┌─ EXERCISE DATA

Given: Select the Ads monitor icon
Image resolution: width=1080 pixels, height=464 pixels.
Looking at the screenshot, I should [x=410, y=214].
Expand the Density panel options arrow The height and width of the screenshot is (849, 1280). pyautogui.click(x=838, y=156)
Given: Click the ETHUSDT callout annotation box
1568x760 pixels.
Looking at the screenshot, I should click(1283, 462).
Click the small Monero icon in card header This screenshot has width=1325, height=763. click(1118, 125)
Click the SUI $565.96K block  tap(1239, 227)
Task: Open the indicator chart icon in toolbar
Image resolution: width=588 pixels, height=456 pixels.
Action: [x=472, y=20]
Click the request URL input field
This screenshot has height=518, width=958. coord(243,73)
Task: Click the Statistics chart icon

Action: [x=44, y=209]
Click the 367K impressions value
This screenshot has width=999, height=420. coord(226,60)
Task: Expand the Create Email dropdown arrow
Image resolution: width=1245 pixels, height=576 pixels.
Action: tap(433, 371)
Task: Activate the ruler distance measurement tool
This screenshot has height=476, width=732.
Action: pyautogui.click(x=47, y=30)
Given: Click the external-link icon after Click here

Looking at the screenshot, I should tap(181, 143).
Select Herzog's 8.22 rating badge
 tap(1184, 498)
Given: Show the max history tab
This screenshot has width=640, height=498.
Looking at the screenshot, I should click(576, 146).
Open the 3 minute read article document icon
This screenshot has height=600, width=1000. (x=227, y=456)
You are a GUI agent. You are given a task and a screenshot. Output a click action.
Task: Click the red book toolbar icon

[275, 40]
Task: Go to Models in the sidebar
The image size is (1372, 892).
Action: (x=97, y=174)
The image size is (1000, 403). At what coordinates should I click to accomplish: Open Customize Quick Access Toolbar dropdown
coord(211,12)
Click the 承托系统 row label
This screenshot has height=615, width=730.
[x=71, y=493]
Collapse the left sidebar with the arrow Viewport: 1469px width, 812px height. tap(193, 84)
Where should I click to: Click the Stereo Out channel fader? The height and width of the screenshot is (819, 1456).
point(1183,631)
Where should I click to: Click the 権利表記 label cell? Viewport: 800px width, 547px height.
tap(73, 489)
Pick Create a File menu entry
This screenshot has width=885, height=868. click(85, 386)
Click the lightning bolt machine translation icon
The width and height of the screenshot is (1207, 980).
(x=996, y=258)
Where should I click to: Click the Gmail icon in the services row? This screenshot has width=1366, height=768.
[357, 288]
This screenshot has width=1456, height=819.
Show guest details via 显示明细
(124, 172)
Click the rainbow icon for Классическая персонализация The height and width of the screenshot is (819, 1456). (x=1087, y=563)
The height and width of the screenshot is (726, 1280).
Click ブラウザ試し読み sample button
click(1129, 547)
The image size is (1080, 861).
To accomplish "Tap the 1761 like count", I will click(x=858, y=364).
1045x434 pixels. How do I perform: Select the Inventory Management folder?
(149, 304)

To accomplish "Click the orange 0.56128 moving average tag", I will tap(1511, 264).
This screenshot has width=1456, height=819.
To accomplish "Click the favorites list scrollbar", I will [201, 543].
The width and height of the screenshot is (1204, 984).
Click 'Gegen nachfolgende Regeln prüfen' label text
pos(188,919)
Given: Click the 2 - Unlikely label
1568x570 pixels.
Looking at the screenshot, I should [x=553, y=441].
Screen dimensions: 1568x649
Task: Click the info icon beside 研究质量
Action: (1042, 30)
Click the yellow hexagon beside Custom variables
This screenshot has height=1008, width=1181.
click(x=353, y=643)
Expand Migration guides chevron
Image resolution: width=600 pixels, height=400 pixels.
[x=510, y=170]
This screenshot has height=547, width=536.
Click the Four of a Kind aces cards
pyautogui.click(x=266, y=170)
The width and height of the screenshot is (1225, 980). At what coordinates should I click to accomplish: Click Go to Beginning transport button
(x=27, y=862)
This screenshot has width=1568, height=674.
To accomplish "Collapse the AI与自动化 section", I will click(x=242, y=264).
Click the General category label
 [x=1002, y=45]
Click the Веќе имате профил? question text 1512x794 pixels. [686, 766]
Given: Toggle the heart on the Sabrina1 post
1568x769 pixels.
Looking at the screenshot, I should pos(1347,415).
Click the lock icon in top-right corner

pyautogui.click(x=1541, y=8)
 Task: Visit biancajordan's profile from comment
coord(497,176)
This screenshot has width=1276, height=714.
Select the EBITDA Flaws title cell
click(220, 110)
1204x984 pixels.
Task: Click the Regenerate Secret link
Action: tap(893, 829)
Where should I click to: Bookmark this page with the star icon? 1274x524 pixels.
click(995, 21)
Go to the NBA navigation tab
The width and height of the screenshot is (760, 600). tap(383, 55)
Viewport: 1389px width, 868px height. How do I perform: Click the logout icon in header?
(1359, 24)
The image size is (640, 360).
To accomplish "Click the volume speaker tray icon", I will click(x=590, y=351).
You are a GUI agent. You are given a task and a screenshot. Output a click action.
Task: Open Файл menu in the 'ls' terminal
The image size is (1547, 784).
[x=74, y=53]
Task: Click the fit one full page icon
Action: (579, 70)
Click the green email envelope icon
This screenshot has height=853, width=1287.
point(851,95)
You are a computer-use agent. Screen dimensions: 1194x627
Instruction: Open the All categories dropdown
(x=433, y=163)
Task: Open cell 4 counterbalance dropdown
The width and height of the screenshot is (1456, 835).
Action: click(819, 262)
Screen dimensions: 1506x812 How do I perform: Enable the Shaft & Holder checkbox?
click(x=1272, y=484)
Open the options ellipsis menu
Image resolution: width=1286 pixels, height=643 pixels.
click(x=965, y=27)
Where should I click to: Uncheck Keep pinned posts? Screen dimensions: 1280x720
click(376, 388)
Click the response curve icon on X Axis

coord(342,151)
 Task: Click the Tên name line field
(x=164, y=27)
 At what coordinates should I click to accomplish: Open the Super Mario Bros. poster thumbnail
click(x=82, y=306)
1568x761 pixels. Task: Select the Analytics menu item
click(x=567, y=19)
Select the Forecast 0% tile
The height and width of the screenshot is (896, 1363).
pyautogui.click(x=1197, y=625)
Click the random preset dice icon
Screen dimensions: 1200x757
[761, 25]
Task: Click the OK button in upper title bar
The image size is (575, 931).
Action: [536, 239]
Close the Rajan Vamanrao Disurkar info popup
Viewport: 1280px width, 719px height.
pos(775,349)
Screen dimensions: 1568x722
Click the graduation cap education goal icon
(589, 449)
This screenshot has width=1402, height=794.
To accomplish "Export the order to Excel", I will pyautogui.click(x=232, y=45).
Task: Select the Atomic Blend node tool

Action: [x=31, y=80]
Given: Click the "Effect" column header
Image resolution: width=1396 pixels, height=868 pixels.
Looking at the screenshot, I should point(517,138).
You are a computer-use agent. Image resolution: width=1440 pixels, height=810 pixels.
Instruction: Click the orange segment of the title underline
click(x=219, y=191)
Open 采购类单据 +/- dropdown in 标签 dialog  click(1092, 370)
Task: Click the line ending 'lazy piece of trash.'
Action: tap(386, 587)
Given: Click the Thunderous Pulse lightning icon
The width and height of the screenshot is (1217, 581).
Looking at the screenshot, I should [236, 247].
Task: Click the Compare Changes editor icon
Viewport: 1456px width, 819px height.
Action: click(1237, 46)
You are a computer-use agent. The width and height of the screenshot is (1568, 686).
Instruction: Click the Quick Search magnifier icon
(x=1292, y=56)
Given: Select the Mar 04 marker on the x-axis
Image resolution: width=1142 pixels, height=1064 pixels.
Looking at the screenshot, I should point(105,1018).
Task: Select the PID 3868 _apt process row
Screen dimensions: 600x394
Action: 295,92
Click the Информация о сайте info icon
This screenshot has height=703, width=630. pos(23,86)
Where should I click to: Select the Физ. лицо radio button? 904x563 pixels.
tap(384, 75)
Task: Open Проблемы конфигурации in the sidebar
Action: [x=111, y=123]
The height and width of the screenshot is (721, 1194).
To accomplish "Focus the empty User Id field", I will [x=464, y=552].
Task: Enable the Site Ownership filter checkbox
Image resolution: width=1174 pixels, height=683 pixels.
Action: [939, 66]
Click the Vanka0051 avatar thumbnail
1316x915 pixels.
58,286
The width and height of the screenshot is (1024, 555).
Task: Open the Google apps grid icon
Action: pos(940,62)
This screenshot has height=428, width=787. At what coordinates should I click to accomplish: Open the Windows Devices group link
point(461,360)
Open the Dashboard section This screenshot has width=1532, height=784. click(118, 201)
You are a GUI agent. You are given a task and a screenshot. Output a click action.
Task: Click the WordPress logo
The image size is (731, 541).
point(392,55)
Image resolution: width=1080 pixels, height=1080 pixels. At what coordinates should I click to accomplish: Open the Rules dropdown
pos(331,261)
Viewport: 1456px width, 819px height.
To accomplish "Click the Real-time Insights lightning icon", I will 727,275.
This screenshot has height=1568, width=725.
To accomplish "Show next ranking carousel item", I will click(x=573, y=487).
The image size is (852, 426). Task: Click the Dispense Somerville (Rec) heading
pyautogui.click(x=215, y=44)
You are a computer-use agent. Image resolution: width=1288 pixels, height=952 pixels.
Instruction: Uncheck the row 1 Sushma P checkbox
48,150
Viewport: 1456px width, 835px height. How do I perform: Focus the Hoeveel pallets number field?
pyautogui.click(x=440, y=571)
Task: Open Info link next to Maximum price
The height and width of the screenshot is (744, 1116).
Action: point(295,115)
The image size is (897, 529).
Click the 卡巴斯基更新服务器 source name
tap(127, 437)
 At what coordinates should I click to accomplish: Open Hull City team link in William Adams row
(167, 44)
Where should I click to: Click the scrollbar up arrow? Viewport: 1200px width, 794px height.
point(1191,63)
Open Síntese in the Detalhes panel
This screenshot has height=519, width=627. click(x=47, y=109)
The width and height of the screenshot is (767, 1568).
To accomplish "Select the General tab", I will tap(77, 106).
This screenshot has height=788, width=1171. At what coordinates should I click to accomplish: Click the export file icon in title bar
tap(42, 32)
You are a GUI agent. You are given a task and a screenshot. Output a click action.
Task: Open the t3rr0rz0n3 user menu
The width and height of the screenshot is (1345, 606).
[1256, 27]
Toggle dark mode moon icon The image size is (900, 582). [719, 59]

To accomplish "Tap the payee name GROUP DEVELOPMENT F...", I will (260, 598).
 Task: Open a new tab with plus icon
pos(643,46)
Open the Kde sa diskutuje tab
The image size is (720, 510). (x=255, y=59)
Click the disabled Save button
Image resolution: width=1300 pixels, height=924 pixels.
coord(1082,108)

└─

YOUR OBJECTIVE:
Give the records from the line containing "Given: Click the external-link" through the line containing "This screenshot has height=600, width=1000." as a Markdown table with the columns Index (a running row number) and Record line. Omit blank lines.

ANSWER IN FULL:
| Index | Record line |
|---|---|
| 1 | Given: Click the external-link icon after Click here |
| 2 | Looking at the screenshot, I should tap(181, 143). |
| 3 | Select Herzog's 8.22 rating badge |
| 4 |  tap(1184, 498) |
| 5 | Given: Show the max history tab |
| 6 | This screenshot has width=640, height=498. |
| 7 | Looking at the screenshot, I should click(576, 146). |
| 8 | Open the 3 minute read article document icon |
| 9 | This screenshot has height=600, width=1000. (x=227, y=456) |